January 23rd, 2008 Jerry No comments

The Fed expects banks to reduce the interest they charge their customers.

Q: Why did the Federal Reserve lower interest rates?A: The federal funds rate is the interest that banks charge one another for overnight loans. When the Fed raises its target for that rate — the rate itself is actually set each day by the open market — it tends to slow the economy, because everyone’s money costs more to borrow. When the Fed lowers its target rate, it has the opposite effect. So by cutting the cost of the money banks borrow from each other, the Fed expects the banks to reduce the interest they charge their customers, who in turn can spend or invest the savings, which should stimulate the economy.Q: Will the rate cut lower the cost of a mortgage?

The interest on fixed-rate mortgages is tied to long-term financial instruments, and the federal funds rate is applied to overnight loans between banks — about as short-term as you can get. So Tuesday’s drop in the fed funds rate is unlikely to affect those kind of mortgages anytime soon. But adjustable-rate mortgages are generally tied to shorter-term interest rates, such as the one-year Treasury bill. So if you’re currently making payments on an adjustable-rate loan and it’s coming up for its periodic adjustment, or “reset,” the rate should fall and your monthly payments should shrink.Q: Will credit-card interest rates fall?A: Although the interest consumers pay on credit-card balances and most other revolving debt isn’t tied directly to the federal funds rate, there is an indirect effect when that key rate changes. So credit-card balances, auto loans and other unsecured loan rates could fall somewhat. Credit cards with variable interest rates are tied to banks’ “prime rate” — what they charge their best commercial-loan customers — and that rate generally moves in tandem with the Fed’s target for the federal funds rate. So if you’re using such a card, the annual percentage rate you pay on any balance is likely to shrink. But remember: Your credit score remains a significant factor in determining your card’s APR, so the extent to which a cardholder might benefit from the Fed’s action will vary from person to person.

### DATA RECORDS
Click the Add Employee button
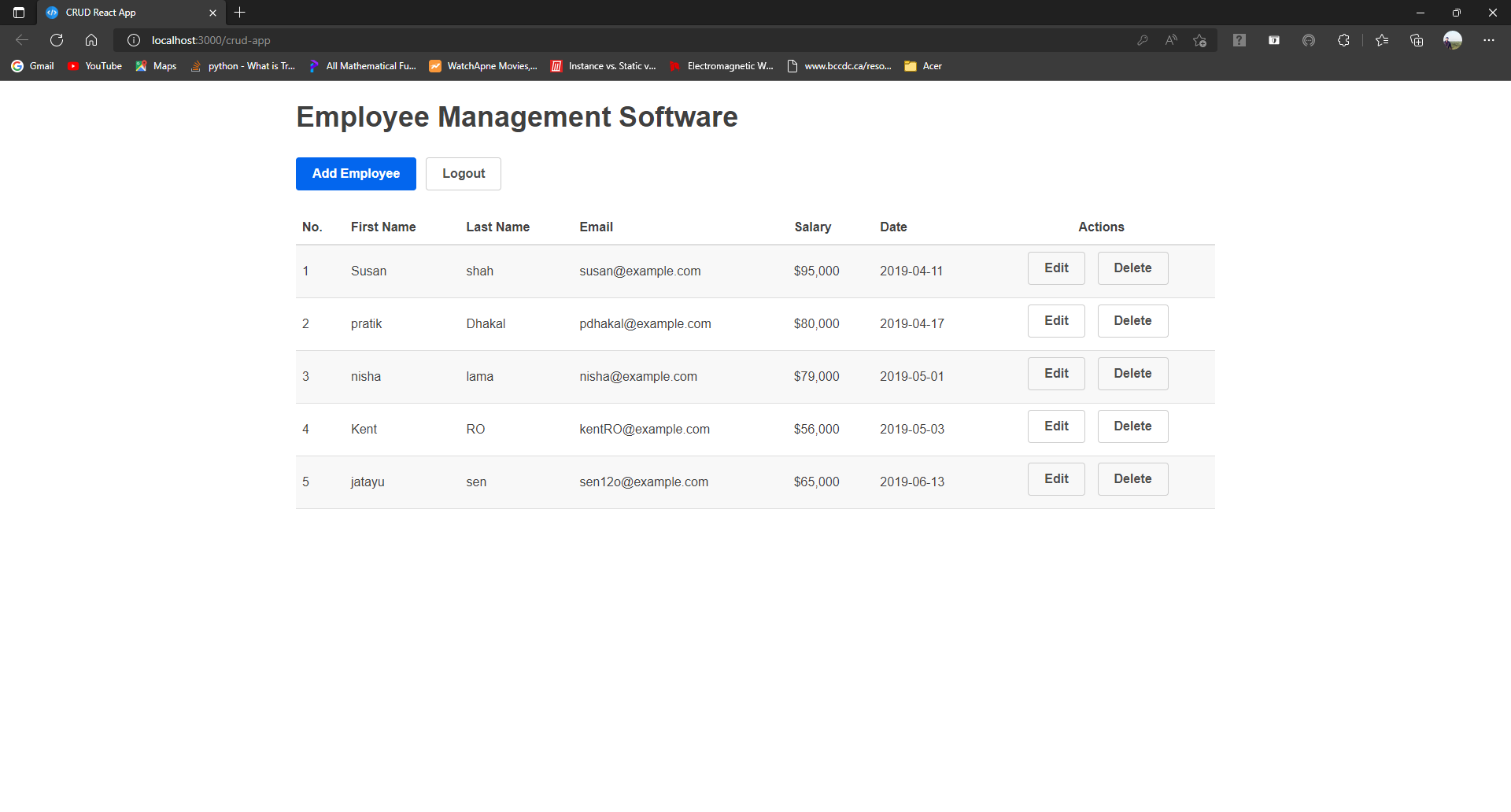[355, 173]
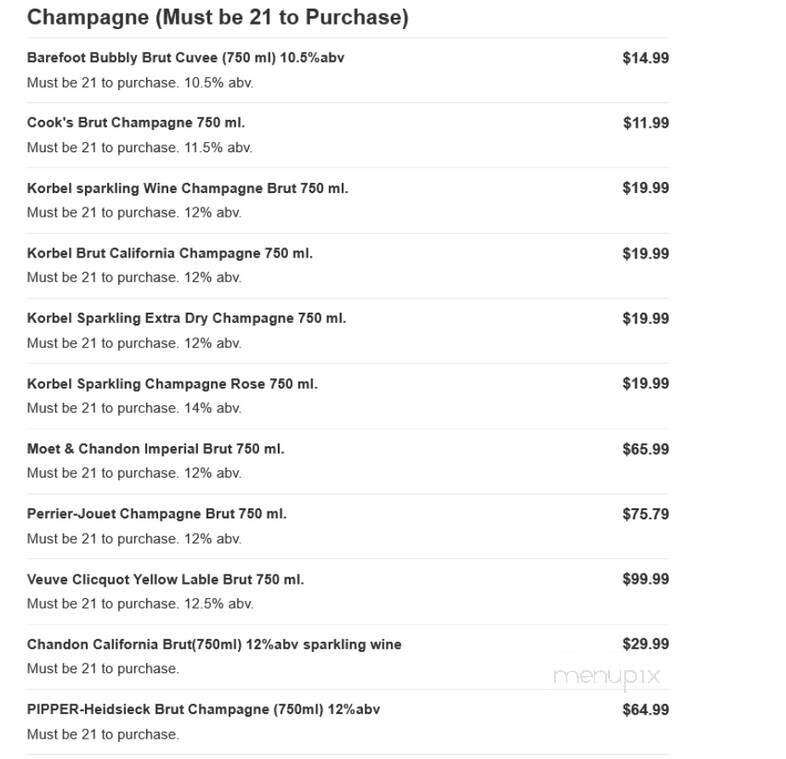The width and height of the screenshot is (786, 759).
Task: Click the $14.99 Barefoot price
Action: click(x=645, y=58)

### AIM 1
In the Q&A on the Federal Reserve's rate cut, why is Tuesday's drop in the fed funds rate unlikely to affect fixed-rate mortgages soon? Answer in one to three sentences.
### AIM 2
According to the Q&A on the Federal Reserve's rate cut, what rate are credit cards with variable interest rates tied to?
### AIM 3
Extend the Q&A on the Federal Reserve's rate cut past its last sentence.

### WRITTEN RESPONSE 1
Fixed-rate mortgage interest is tied to long-term financial instruments. The federal funds rate applies to overnight loans between banks, which are about as short-term as loans get. A change in that rate therefore has little near-term effect on those mortgages.

### WRITTEN RESPONSE 2
They are tied to banks' "prime rate," which is what banks charge their best commercial-loan customers.

### WRITTEN RESPONSE 3
Q: Are home-equity lines of credit and home-equity loans likely to cost me less?

A: The rates on home-equity lines of credit are tied to banks’ prime rate, so they have already been falling in tandem with the prime since the Fed began cutting the fed funds rate last summer — and will continue to fall thanks to Tuesday’s rate cut. Home-equity loans — those with fixed repayment schedules — have fixed interest rates, so your monthly loan payments will remain unchanged if you have one. But the rates banks are offering on new home-equity loans may fall now, so you could consider refinancing and locking in smaller monthly payments.

Q: How will rates on savings accounts, money markets and certificates of deposit be affected?

A: Banks pay as little as possible for borrowed money. When the federal funds rates falls, the cost of their inter-bank loans drops, so your bank may reduce the interest it pays you to borrow the money in your savings account or in that CD you’re about to buy. That hasn’t happened much since the Fed began cutting rates last summer because banks have continued to compete with each other for deposits, but conditions could change. The rates for money-market accounts are tied to the Fed’s rates, so you can expect them to fall within the next 35 days or so.